:: TASK MATERIAL ::

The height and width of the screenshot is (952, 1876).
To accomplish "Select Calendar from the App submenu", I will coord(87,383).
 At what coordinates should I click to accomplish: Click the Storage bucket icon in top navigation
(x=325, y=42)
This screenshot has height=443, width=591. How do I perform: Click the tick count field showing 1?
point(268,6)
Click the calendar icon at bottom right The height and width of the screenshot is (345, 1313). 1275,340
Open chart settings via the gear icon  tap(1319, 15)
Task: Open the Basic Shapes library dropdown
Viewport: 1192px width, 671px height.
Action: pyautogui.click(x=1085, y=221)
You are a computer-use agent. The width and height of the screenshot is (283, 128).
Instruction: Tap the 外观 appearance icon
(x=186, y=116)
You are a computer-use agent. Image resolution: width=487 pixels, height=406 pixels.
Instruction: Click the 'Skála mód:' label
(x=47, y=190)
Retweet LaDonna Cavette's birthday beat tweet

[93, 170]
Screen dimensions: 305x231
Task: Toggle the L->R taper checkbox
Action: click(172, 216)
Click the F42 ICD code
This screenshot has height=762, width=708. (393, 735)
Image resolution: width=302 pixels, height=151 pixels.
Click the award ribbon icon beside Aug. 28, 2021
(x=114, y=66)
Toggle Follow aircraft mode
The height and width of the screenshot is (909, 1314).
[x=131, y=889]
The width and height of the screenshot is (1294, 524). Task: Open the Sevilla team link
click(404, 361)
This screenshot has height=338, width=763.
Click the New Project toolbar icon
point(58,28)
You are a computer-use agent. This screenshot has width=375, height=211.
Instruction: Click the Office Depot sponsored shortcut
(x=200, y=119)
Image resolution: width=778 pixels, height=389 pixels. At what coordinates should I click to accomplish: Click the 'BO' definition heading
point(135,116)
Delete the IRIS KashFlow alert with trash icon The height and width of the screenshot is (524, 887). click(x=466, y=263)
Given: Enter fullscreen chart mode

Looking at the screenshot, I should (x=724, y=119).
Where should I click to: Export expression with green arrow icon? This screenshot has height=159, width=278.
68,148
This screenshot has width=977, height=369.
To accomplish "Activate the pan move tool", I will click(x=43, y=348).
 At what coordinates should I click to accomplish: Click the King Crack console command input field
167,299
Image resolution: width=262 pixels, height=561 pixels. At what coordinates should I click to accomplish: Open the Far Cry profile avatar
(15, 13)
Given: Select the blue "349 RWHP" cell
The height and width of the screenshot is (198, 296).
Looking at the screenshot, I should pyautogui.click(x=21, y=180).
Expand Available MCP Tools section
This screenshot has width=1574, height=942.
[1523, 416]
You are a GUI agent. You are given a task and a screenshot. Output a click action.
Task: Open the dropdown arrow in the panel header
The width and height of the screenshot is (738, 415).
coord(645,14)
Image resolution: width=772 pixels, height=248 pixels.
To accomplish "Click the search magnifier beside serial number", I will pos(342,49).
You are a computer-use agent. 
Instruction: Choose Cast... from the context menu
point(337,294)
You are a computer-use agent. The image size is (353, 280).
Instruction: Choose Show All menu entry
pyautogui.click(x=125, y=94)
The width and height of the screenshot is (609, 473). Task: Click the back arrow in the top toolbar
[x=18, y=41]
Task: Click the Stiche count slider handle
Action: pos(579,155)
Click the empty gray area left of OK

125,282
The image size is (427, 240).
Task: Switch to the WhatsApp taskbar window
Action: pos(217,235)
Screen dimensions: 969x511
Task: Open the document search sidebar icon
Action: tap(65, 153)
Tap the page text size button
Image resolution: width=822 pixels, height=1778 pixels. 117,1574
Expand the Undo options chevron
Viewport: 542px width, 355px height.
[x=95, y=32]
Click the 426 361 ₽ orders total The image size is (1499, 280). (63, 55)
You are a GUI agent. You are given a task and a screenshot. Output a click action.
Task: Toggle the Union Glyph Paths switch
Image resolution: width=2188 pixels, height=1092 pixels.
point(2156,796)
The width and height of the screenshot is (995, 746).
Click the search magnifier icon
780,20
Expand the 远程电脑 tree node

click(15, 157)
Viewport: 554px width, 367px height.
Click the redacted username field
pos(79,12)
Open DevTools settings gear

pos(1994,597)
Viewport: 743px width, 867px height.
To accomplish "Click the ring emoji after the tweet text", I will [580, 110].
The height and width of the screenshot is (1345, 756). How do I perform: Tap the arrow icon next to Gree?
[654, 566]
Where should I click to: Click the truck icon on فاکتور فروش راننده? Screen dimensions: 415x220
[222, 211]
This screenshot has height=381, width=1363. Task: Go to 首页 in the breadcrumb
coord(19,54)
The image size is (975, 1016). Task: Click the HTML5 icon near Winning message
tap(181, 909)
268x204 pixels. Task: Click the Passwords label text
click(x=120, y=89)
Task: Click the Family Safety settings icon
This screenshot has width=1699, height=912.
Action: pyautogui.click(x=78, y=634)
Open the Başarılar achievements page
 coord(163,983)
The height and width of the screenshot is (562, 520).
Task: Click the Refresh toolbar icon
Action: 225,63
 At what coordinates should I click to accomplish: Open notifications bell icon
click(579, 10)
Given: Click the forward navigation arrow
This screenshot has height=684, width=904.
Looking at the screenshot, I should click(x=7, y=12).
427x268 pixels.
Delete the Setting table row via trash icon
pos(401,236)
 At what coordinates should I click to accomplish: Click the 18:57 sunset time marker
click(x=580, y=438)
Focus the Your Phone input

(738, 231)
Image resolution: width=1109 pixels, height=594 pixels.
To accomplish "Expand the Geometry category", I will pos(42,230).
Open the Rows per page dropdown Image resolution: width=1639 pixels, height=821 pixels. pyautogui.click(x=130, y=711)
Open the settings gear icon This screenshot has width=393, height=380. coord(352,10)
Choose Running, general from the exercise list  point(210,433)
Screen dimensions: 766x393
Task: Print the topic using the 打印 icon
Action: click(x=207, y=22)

:::

§ **SHORT PROBLEM**
Could you copy the items above line for line, with no changes at all?

§ **ANSWER TO THE TASK**
The height and width of the screenshot is (952, 1876).
To accomplish "Select Calendar from the App submenu", I will coord(87,383).
 At what coordinates should I click to accomplish: Click the Storage bucket icon in top navigation
(x=325, y=42)
This screenshot has height=443, width=591. How do I perform: Click the tick count field showing 1?
point(268,6)
Click the calendar icon at bottom right The height and width of the screenshot is (345, 1313). 1275,340
Open chart settings via the gear icon  tap(1319, 15)
Task: Open the Basic Shapes library dropdown
Viewport: 1192px width, 671px height.
Action: pyautogui.click(x=1085, y=221)
You are a computer-use agent. The width and height of the screenshot is (283, 128).
Instruction: Tap the 外观 appearance icon
(x=186, y=116)
You are a computer-use agent. Image resolution: width=487 pixels, height=406 pixels.
Instruction: Click the 'Skála mód:' label
(x=47, y=190)
Retweet LaDonna Cavette's birthday beat tweet

[93, 170]
Screen dimensions: 305x231
Task: Toggle the L->R taper checkbox
Action: click(172, 216)
Click the F42 ICD code
This screenshot has height=762, width=708. (393, 735)
Image resolution: width=302 pixels, height=151 pixels.
Click the award ribbon icon beside Aug. 28, 2021
(x=114, y=66)
Toggle Follow aircraft mode
The height and width of the screenshot is (909, 1314).
[x=131, y=889]
The width and height of the screenshot is (1294, 524). Task: Open the Sevilla team link
click(404, 361)
This screenshot has height=338, width=763.
Click the New Project toolbar icon
point(58,28)
You are a computer-use agent. This screenshot has width=375, height=211.
Instruction: Click the Office Depot sponsored shortcut
(x=200, y=119)
Image resolution: width=778 pixels, height=389 pixels. At what coordinates should I click to accomplish: Click the 'BO' definition heading
point(135,116)
Delete the IRIS KashFlow alert with trash icon The height and width of the screenshot is (524, 887). click(x=466, y=263)
Given: Enter fullscreen chart mode

Looking at the screenshot, I should (x=724, y=119).
Where should I click to: Export expression with green arrow icon? This screenshot has height=159, width=278.
68,148
This screenshot has width=977, height=369.
To accomplish "Activate the pan move tool", I will click(x=43, y=348).
 At what coordinates should I click to accomplish: Click the King Crack console command input field
167,299
Image resolution: width=262 pixels, height=561 pixels. At what coordinates should I click to accomplish: Open the Far Cry profile avatar
(15, 13)
Given: Select the blue "349 RWHP" cell
The height and width of the screenshot is (198, 296).
Looking at the screenshot, I should pyautogui.click(x=21, y=180).
Expand Available MCP Tools section
This screenshot has width=1574, height=942.
[1523, 416]
You are a GUI agent. You are given a task and a screenshot. Output a click action.
Task: Open the dropdown arrow in the panel header
The width and height of the screenshot is (738, 415).
coord(645,14)
Image resolution: width=772 pixels, height=248 pixels.
To accomplish "Click the search magnifier beside serial number", I will pos(342,49).
You are a computer-use agent. 
Instruction: Choose Cast... from the context menu
point(337,294)
You are a computer-use agent. The image size is (353, 280).
Instruction: Choose Show All menu entry
pyautogui.click(x=125, y=94)
The width and height of the screenshot is (609, 473). Task: Click the back arrow in the top toolbar
[x=18, y=41]
Task: Click the Stiche count slider handle
Action: pos(579,155)
Click the empty gray area left of OK

125,282
The image size is (427, 240).
Task: Switch to the WhatsApp taskbar window
Action: pos(217,235)
Screen dimensions: 969x511
Task: Open the document search sidebar icon
Action: tap(65, 153)
Tap the page text size button
Image resolution: width=822 pixels, height=1778 pixels. 117,1574
Expand the Undo options chevron
Viewport: 542px width, 355px height.
[x=95, y=32]
Click the 426 361 ₽ orders total The image size is (1499, 280). (63, 55)
You are a GUI agent. You are given a task and a screenshot. Output a click action.
Task: Toggle the Union Glyph Paths switch
Image resolution: width=2188 pixels, height=1092 pixels.
point(2156,796)
The width and height of the screenshot is (995, 746).
Click the search magnifier icon
780,20
Expand the 远程电脑 tree node

click(15, 157)
Viewport: 554px width, 367px height.
Click the redacted username field
pos(79,12)
Open DevTools settings gear

pos(1994,597)
Viewport: 743px width, 867px height.
To accomplish "Click the ring emoji after the tweet text", I will [580, 110].
The height and width of the screenshot is (1345, 756). How do I perform: Tap the arrow icon next to Gree?
[654, 566]
Where should I click to: Click the truck icon on فاکتور فروش راننده? Screen dimensions: 415x220
[222, 211]
This screenshot has height=381, width=1363. Task: Go to 首页 in the breadcrumb
coord(19,54)
The image size is (975, 1016). Task: Click the HTML5 icon near Winning message
tap(181, 909)
268x204 pixels. Task: Click the Passwords label text
click(x=120, y=89)
Task: Click the Family Safety settings icon
This screenshot has width=1699, height=912.
Action: pyautogui.click(x=78, y=634)
Open the Başarılar achievements page
 coord(163,983)
The height and width of the screenshot is (562, 520).
Task: Click the Refresh toolbar icon
Action: 225,63
 At what coordinates should I click to accomplish: Open notifications bell icon
click(579, 10)
Given: Click the forward navigation arrow
This screenshot has height=684, width=904.
Looking at the screenshot, I should click(x=7, y=12).
427x268 pixels.
Delete the Setting table row via trash icon
pos(401,236)
 At what coordinates should I click to accomplish: Click the 18:57 sunset time marker
click(x=580, y=438)
Focus the Your Phone input

(738, 231)
Image resolution: width=1109 pixels, height=594 pixels.
To accomplish "Expand the Geometry category", I will pos(42,230).
Open the Rows per page dropdown Image resolution: width=1639 pixels, height=821 pixels. pyautogui.click(x=130, y=711)
Open the settings gear icon This screenshot has width=393, height=380. coord(352,10)
Choose Running, general from the exercise list  point(210,433)
Screen dimensions: 766x393
Task: Print the topic using the 打印 icon
Action: click(x=207, y=22)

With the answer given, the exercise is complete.